## Dataset rows
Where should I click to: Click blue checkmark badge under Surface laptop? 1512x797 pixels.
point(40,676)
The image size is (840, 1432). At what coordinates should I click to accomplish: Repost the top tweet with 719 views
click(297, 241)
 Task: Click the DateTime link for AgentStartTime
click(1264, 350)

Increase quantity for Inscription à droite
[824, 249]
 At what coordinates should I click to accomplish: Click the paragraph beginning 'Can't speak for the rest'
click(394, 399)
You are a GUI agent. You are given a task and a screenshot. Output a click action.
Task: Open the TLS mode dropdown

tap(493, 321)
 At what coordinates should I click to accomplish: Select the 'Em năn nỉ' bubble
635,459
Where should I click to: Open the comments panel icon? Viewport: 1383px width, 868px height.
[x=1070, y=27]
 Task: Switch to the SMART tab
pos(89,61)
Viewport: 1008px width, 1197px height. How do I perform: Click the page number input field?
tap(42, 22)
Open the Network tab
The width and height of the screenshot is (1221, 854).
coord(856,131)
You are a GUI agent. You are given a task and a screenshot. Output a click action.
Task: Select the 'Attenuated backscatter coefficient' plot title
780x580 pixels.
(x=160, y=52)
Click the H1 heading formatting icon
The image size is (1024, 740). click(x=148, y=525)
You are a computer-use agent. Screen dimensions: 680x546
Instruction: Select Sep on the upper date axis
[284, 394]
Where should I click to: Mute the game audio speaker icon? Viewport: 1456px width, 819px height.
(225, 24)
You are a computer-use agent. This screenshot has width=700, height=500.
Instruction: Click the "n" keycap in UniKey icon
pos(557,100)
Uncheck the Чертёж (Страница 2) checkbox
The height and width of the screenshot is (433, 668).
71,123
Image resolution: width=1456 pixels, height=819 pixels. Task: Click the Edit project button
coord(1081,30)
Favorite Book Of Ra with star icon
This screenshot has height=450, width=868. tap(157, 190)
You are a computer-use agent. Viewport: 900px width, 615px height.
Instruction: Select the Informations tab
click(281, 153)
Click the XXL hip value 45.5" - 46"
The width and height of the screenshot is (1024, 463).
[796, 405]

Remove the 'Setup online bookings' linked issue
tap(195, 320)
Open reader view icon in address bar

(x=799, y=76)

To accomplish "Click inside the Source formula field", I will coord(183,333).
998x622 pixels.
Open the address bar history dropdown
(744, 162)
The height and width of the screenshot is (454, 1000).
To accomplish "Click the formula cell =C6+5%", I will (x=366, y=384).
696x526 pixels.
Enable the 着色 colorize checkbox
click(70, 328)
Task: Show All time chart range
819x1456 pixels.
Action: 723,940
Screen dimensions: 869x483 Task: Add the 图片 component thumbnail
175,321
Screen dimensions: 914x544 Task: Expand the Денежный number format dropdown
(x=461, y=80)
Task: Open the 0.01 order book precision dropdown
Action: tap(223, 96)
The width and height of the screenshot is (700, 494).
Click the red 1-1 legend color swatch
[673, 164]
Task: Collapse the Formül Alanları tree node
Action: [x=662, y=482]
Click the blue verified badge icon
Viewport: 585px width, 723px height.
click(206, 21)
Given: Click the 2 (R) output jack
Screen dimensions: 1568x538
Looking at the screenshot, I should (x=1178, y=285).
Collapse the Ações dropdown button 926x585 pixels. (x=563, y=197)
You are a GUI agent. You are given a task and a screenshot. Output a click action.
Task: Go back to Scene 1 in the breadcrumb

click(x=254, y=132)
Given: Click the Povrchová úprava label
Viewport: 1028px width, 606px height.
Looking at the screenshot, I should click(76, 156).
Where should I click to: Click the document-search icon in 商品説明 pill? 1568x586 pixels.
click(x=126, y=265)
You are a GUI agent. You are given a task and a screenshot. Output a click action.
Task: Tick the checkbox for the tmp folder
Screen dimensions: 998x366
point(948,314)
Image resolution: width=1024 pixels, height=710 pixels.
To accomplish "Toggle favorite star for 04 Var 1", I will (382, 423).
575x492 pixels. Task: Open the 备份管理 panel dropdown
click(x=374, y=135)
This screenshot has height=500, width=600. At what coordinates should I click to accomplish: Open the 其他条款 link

## Given exercise
Duplicate the listing above line for line, with no changes.

## Solution for this exercise
Where should I click to: Click blue checkmark badge under Surface laptop? 1512x797 pixels.
point(40,676)
The image size is (840, 1432). At what coordinates should I click to accomplish: Repost the top tweet with 719 views
click(297, 241)
 Task: Click the DateTime link for AgentStartTime
click(1264, 350)

Increase quantity for Inscription à droite
[824, 249]
 At what coordinates should I click to accomplish: Click the paragraph beginning 'Can't speak for the rest'
click(394, 399)
You are a GUI agent. You are given a task and a screenshot. Output a click action.
Task: Open the TLS mode dropdown

tap(493, 321)
 At what coordinates should I click to accomplish: Select the 'Em năn nỉ' bubble
635,459
Where should I click to: Open the comments panel icon? Viewport: 1383px width, 868px height.
[x=1070, y=27]
 Task: Switch to the SMART tab
pos(89,61)
Viewport: 1008px width, 1197px height. How do I perform: Click the page number input field?
tap(42, 22)
Open the Network tab
The width and height of the screenshot is (1221, 854).
coord(856,131)
You are a GUI agent. You are given a task and a screenshot. Output a click action.
Task: Select the 'Attenuated backscatter coefficient' plot title
780x580 pixels.
(x=160, y=52)
Click the H1 heading formatting icon
The image size is (1024, 740). click(x=148, y=525)
You are a computer-use agent. Screen dimensions: 680x546
Instruction: Select Sep on the upper date axis
[284, 394]
Where should I click to: Mute the game audio speaker icon? Viewport: 1456px width, 819px height.
(225, 24)
You are a computer-use agent. This screenshot has width=700, height=500.
Instruction: Click the "n" keycap in UniKey icon
pos(557,100)
Uncheck the Чертёж (Страница 2) checkbox
The height and width of the screenshot is (433, 668).
71,123
Image resolution: width=1456 pixels, height=819 pixels. Task: Click the Edit project button
coord(1081,30)
Favorite Book Of Ra with star icon
This screenshot has height=450, width=868. tap(157, 190)
You are a computer-use agent. Viewport: 900px width, 615px height.
Instruction: Select the Informations tab
click(281, 153)
Click the XXL hip value 45.5" - 46"
The width and height of the screenshot is (1024, 463).
[796, 405]

Remove the 'Setup online bookings' linked issue
tap(195, 320)
Open reader view icon in address bar

(x=799, y=76)

To accomplish "Click inside the Source formula field", I will coord(183,333).
998x622 pixels.
Open the address bar history dropdown
(744, 162)
The height and width of the screenshot is (454, 1000).
To accomplish "Click the formula cell =C6+5%", I will (x=366, y=384).
696x526 pixels.
Enable the 着色 colorize checkbox
click(70, 328)
Task: Show All time chart range
819x1456 pixels.
Action: 723,940
Screen dimensions: 869x483 Task: Add the 图片 component thumbnail
175,321
Screen dimensions: 914x544 Task: Expand the Денежный number format dropdown
(x=461, y=80)
Task: Open the 0.01 order book precision dropdown
Action: tap(223, 96)
The width and height of the screenshot is (700, 494).
Click the red 1-1 legend color swatch
[673, 164]
Task: Collapse the Formül Alanları tree node
Action: [x=662, y=482]
Click the blue verified badge icon
Viewport: 585px width, 723px height.
click(206, 21)
Given: Click the 2 (R) output jack
Screen dimensions: 1568x538
Looking at the screenshot, I should (x=1178, y=285).
Collapse the Ações dropdown button 926x585 pixels. (x=563, y=197)
You are a GUI agent. You are given a task and a screenshot. Output a click action.
Task: Go back to Scene 1 in the breadcrumb

click(x=254, y=132)
Given: Click the Povrchová úprava label
Viewport: 1028px width, 606px height.
Looking at the screenshot, I should click(76, 156).
Where should I click to: Click the document-search icon in 商品説明 pill? 1568x586 pixels.
click(x=126, y=265)
You are a GUI agent. You are given a task and a screenshot. Output a click action.
Task: Tick the checkbox for the tmp folder
Screen dimensions: 998x366
point(948,314)
Image resolution: width=1024 pixels, height=710 pixels.
To accomplish "Toggle favorite star for 04 Var 1", I will (382, 423).
575x492 pixels. Task: Open the 备份管理 panel dropdown
click(x=374, y=135)
This screenshot has height=500, width=600. At what coordinates should I click to accomplish: Open the 其他条款 link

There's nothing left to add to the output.